The importance of lymph node location, burden and treatment outcome in metastatic (M1) Hormone-Sensitive Prostate Cancer (HSPC): Analysis from the STAMPEDE trial Arms A and C

Haran Á1,2, Ali A2, Hambrock T3, Hoyle A1,2, Jain Y3, Brawley C4, Amos C4, Calvert J4, Attard G5, Douis H6, Parmar M4, James N7, Sydes M4, Clarke N1,2
1Department of Urology, The Christie and Salford Royal NHS Foundation Trusts, Manchester, 2Genito-urinary Cancer Research Group, Division of Cancer Sciences, The University of Manchester, , 3Department of Radiology, The Christie NHS Foundation Trust, Manchester, 4MRC Clinical Trials Unit at UCL, Institute of Clinical Trials and Methodology, UCL, London, 5UCL Cancer Institute, London, 6Department of Radiology, University Hospitals Birmingham NHS Foundation Trust, , 7Royal Marsden Hospital and Institute of Cancer Research, London,

Introduction:
Current metastatic burden definitions, which are critical to treatment decision making, don't account for lymph node metastasis (LNM) location, size or number. Consequently, metastasis directed trials and choice of therapy varies widely. We will report a comprehensive analysis of cross-sectional baseline staging scans, with LNM status, correlated with clinical outcome in metastatic (M1) patients from STAMPEDE to enable appropriate treatment for men with this condition.

Methods:
1086 M1 patients randomised to Arms A or C between October 2005 and March 2013 were eligible. Detailed LNM evaluation was performed using the Royal College of Radiology lymph node diagnostic criteria for cross-sectional imaging (CT/MRI). Scans were reviewed centrally by two experienced readers. LN number and size were annotated in regional (obturator, external iliac, internal iliac and sacral) and non-regional (common iliac, retroperitoneal, mediastinal) areas. Findings were correlated with long-term clinical outcome after treatment.

Results:
LNM distribution was evaluable for 629 men (median age 66, median PSA 115 ng/ml): 307 had lymphadenopathy.
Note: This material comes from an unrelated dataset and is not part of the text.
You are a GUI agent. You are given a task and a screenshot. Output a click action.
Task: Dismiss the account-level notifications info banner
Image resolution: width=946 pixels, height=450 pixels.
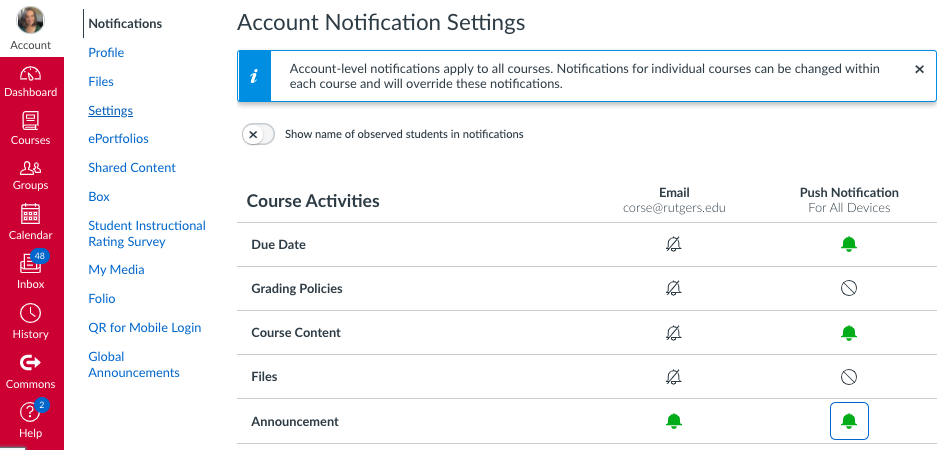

Of these, 178 had non-regional LNM (median node number 4, median maximum size 2.1 cm (range 1 to 8.1) and minimum size 1.2 cm (range 0.9 to 3.9). Following regional assessment, obturator LN disease was the most common (203 men), followed by internal (133) and external iliac (117) nodes. For non-regional LNM, 87 patients had both common iliac and retroperitoneal LN disease.

Conclusion:
The data linked to STAMPEDE's treatment outcome will refine existing metastatic burden criteria, thereby improving treatment decision making in men with M1 prostate cancer.